Ok, tulisan hari ini masih berkisar sekitar Covid-19. Mungkin banyak teman-teman yang telah bosan membaca tulisan saya tentang Covid-19 karena sudah saya terpapar virus ini satu setengah bulan lalu, saya telah menulis banyak tentang Covid-19 ini. Lalu kenapa saya masih terus menulis tentang Covid-19 ini? Jawabannya karena saya pernah merasakan betapa dekatnya saya dengan kematian ketika saya terpapar oleh yang namanya virus corona ini. Jadi saya menjadi sangat aware, menjadi sangat peduli dengan semua ini, dan berharap semoga teman-teman yang membaca tulisan saya tidak sampai ke sana, dan berharap kita semua bisa menjadi lebih taat prokes, lebih peduli pada sesama dan semoga pandemi ini bisa segera teratasi.
Sejak awal pandemi saya selalu membaca tentang banyaknya orang yang menganggap Covid-19 ini adalah sebuah konspirasi, banyak yang mengganggap Covid-19 sebagai hoax, dan bahkan menganggap Covid-19 sebagai sebuah aib yang memalukan yang membuat kita dikucilkan dari lingkungan masyarakat sekitar.
Well, tulisan saya kali ini adalah untuk membahas fenomena sosial hasil pantauan saya pada apa yang terjadi di masyarakat, terutama pada masyarakat yang tinggal di daerah kecil yang kurang informasi.
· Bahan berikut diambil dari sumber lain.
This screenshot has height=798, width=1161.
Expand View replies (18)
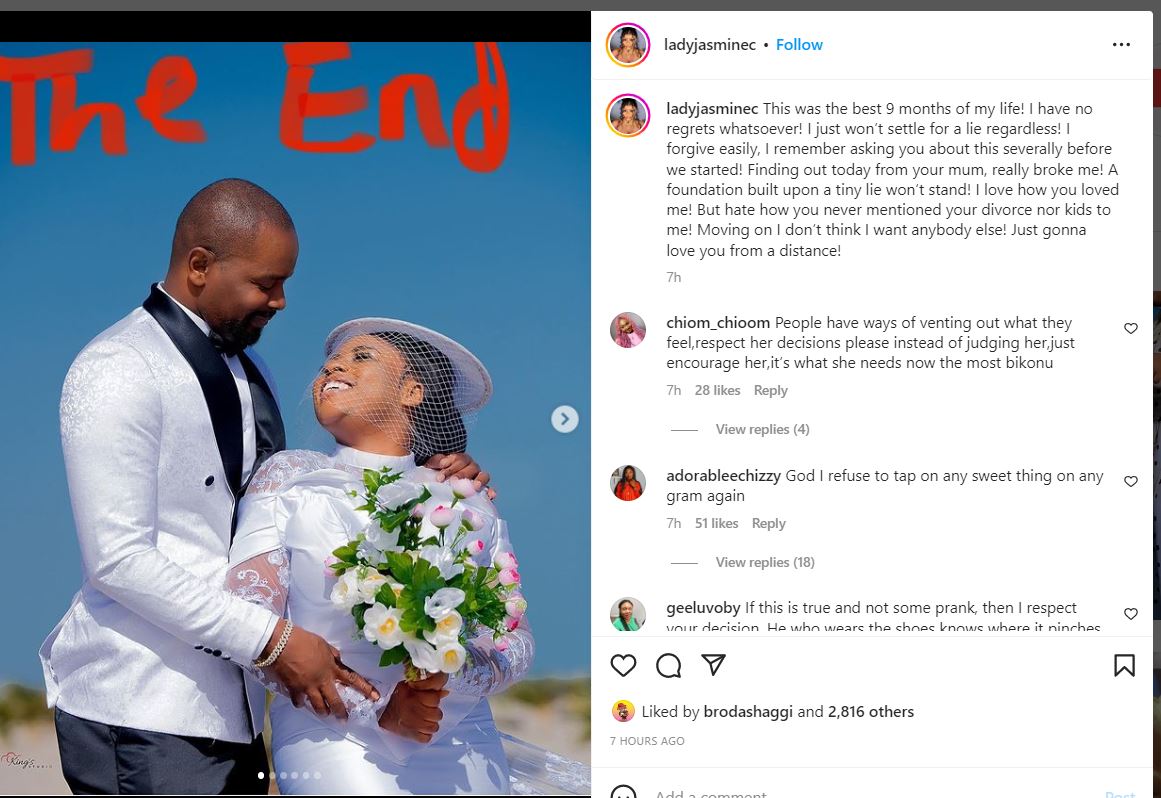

Sejak beberapa bulan lalu saya selalu membaca postingan seorang teman dokter saya yang bertugas di sebuah kabupaten kecil di pedalaman kalimantan yang berusaha mengedukasi masyarakat setempat yang selalu mengganggap Covid-19 itu adalah hoax, Covid-19 adalah konspirasi pemerintah untuk menghabiskan dana anggaran, konspirasi para dokter untuk mencari kekayaan pribadi.
Awalnya saya merasa biasa saja, karena dimanapun di dunia ini pasti ada segelintir orang yang selalu percaya akan teori konspirasi. Jangankan di Indonesia, bahkan di negara-negara maju seperti Amerika aja masih banyak orang yang percaya bahwa bumi ini datar di tahun 2021 ini.
Setelah saya terpapar Covid-19 pertengahan bulan Mei kemarin, ketika saya menuliskan pengalaman saya di facebook dan blog, akhirnya saya jadi sadar bahwa ternyata fenomena yang menganggap covid itu hoax dan aib itu sudah tidak bisa ditoleransi lagi. Saya mendapat banyak message yang dari beberapa teman ternyata selama ini sudah pernah terpapar corona, dan MERAHASIAKANNYA. Bahkan ada beberapa teman yang menganjurkan agar saya menghapus saja postingan saya, alasannya demi kebaikan saya. Yach, Anda tidak salah baca, alasannya demi kebaikan saya, karena katanya postingan saya di media sosial tentang covid akan membuat saya malu, membuat saya dijauhi oleh orang-orang, dll.
Mungkin bagi sebagian besar dari kita yang tinggal di kota besar sudah lebih bisa menerima fakta tentang Covid-19 ini. Namun fakta di lapangan, terutama di daerah terpencil masih banyak yang menganggap Covid-19 adalah aib yang mamalukan.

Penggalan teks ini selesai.